Jujutsu Kaisen was the 5th best-selling manga series in 2020 (from the period between November 2019 to November 2020), with 6,702,736 copies sold. In January 2021, Jujutsu Kaisens first fifteen volumes at the time (including volume 0) took 15 of top 16 spots of Oricon's weekly manga ranking (week of January 11–17), being only surpassed by Attack on Titans 33rd volume, which topped the list. Jujutsu Kaisen was the second best-selling manga series in the first half of 2021 (period between November 2020 and May 2021), behind Demon Slayer: Kimetsu no Yaiba, with over 23 million copies sold, while its 16 volumes at the time (including volume 0), were among the 25 best-selling manga volumes.

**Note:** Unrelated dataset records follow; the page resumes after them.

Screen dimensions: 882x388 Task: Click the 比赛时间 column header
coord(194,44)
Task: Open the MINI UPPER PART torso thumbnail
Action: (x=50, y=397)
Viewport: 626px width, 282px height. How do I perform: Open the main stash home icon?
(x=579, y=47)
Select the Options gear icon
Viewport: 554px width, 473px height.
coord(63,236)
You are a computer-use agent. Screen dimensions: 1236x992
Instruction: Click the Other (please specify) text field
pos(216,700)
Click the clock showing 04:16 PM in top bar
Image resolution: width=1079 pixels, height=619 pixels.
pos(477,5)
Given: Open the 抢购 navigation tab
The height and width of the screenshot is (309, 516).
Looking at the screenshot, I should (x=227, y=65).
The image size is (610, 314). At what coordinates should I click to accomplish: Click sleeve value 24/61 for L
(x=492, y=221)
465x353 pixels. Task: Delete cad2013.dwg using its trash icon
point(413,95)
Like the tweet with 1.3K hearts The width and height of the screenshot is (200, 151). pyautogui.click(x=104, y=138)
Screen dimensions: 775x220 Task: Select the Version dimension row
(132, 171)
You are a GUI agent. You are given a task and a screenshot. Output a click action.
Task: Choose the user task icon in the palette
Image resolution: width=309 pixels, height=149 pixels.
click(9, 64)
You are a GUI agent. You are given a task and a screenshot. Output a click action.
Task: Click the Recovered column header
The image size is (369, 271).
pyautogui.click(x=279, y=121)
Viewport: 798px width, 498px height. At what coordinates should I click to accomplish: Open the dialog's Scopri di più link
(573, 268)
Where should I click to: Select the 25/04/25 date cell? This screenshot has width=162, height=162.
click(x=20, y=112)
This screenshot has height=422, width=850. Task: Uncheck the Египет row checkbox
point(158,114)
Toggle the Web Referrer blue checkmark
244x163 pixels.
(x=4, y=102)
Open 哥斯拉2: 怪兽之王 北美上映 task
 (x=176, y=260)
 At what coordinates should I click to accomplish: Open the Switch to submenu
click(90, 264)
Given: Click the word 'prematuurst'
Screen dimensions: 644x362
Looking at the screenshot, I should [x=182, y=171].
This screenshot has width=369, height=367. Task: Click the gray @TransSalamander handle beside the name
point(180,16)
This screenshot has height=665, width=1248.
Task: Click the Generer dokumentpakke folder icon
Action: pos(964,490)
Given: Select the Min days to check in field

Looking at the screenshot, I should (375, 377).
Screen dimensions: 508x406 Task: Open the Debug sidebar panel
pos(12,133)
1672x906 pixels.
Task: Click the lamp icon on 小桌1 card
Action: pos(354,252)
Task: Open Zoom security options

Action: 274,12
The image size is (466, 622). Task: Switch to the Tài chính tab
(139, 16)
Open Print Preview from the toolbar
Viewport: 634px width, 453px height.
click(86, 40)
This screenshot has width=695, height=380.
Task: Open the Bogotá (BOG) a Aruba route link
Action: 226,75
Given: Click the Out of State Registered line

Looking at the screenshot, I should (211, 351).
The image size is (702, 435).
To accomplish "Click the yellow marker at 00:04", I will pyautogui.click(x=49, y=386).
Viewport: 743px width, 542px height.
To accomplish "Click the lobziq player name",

It was the best-selling manga series in 2021, with over 30 million copies sold; its eighteen volumes at the time (including volume 0) were among the top 25 best-selling volumes. It was the best-selling manga series for second consecutive year in 2022, with over 12.2 million copies sold; volume 18 was the best-selling manga volume of the year, while volumes 17, 19 and 20 were among the 30 best-selling manga volumes of the year.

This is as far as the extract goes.